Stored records
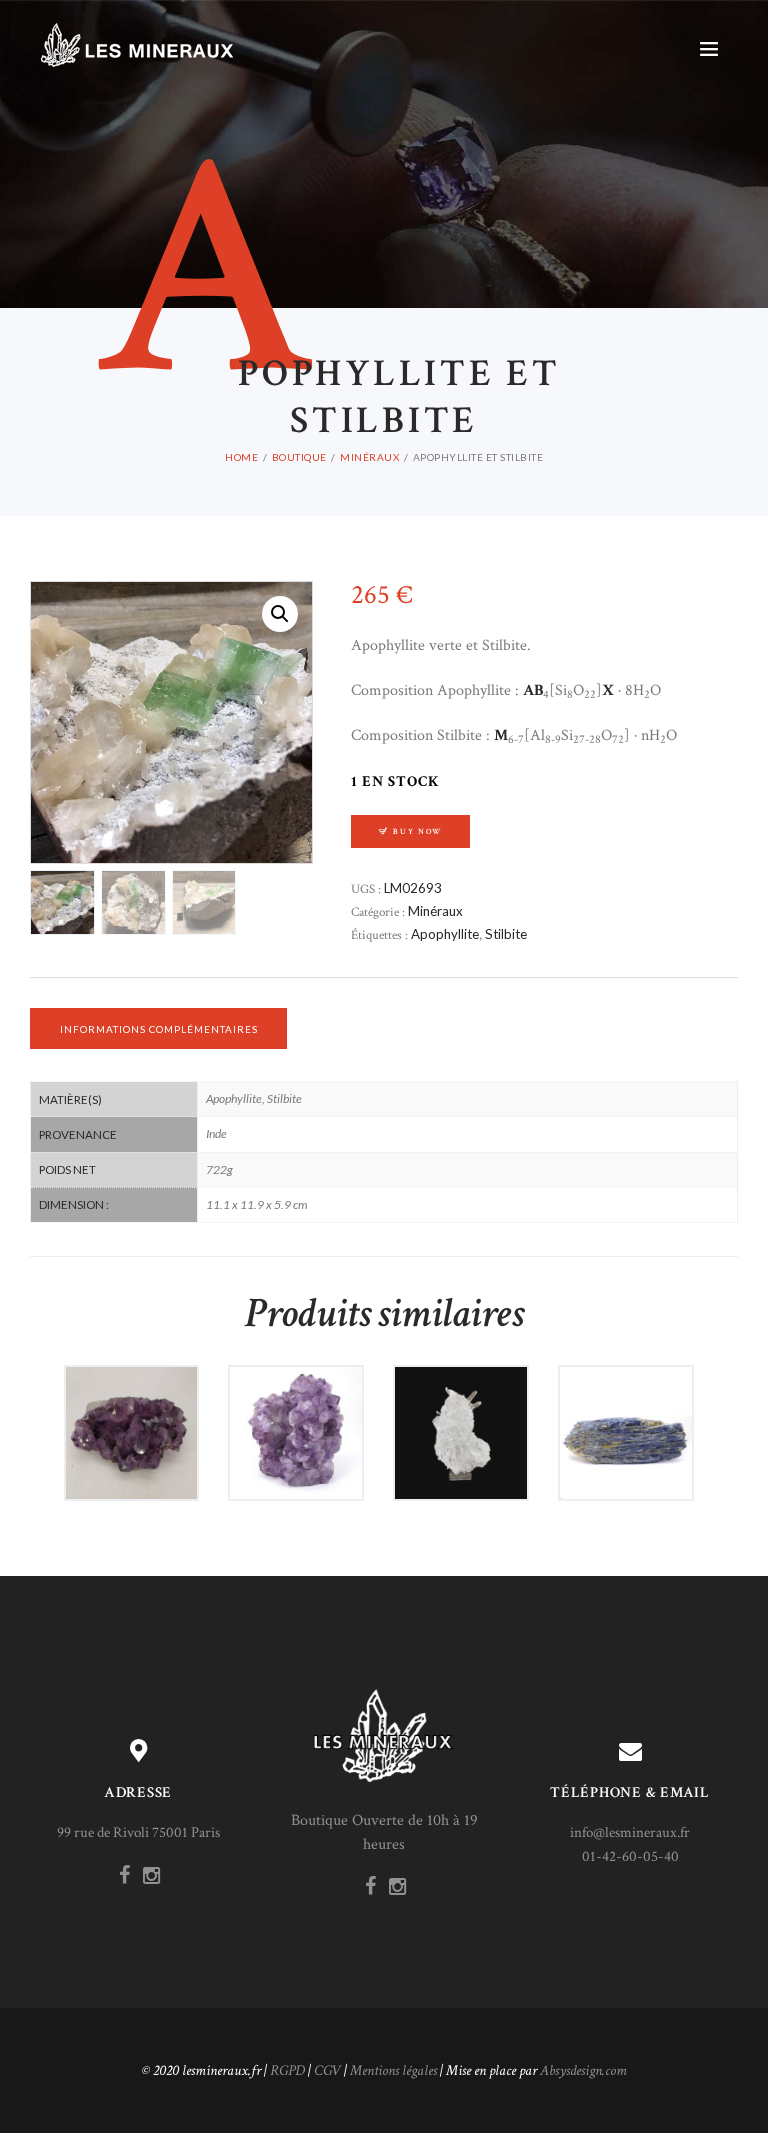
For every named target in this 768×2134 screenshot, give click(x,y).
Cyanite (626, 1413)
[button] (280, 614)
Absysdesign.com (583, 2070)
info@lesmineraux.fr (630, 1832)
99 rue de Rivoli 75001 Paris (138, 1832)
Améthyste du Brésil (131, 1413)
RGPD (287, 2070)
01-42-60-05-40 (630, 1856)
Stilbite (506, 934)
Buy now (417, 831)
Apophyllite (445, 934)
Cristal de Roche (460, 1413)
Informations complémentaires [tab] (159, 1029)
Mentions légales (393, 2070)
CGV (327, 2070)
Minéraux (369, 457)
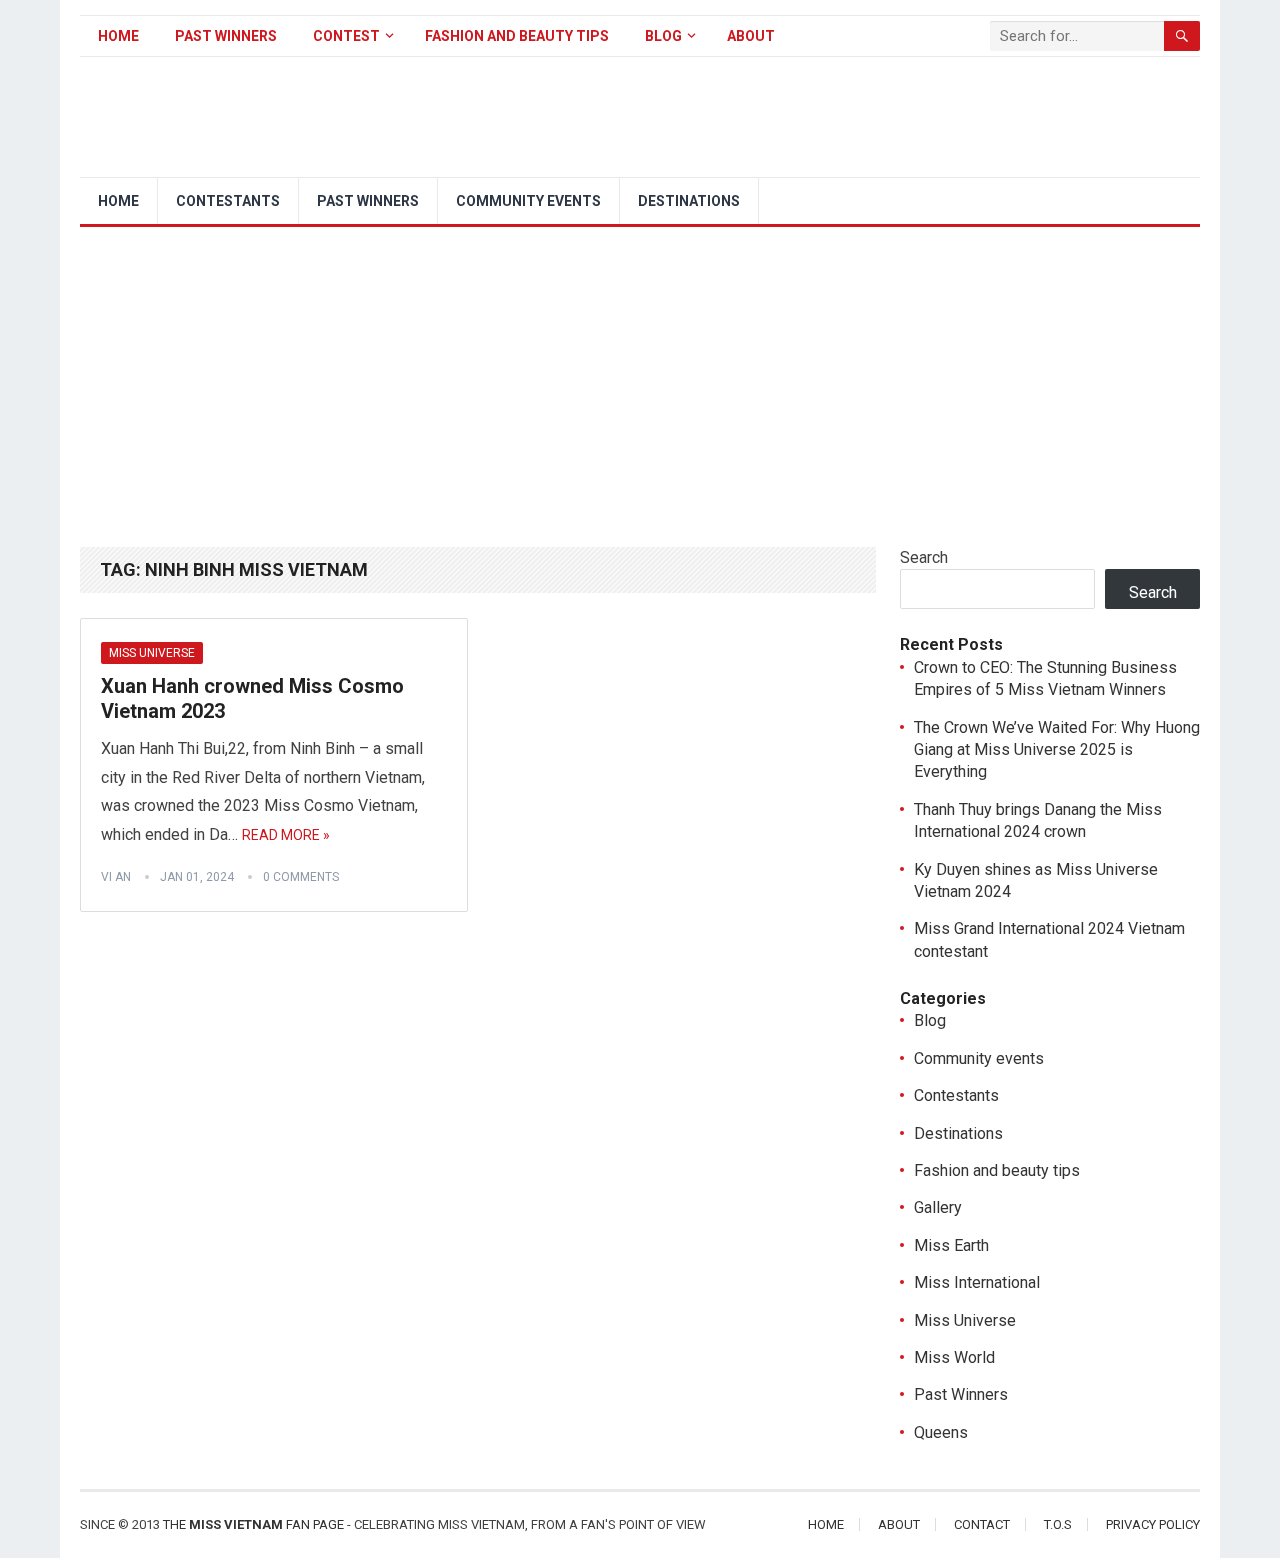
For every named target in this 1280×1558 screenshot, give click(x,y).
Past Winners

▸ **Exercise**
Check each line of the entries above, and show every one holding the word "give".

▸ **Exercise solution**
For every named target in this 768×2134 screenshot, give click(x,y).
For every named target in this 1280×1558 screenshot, give click(x,y).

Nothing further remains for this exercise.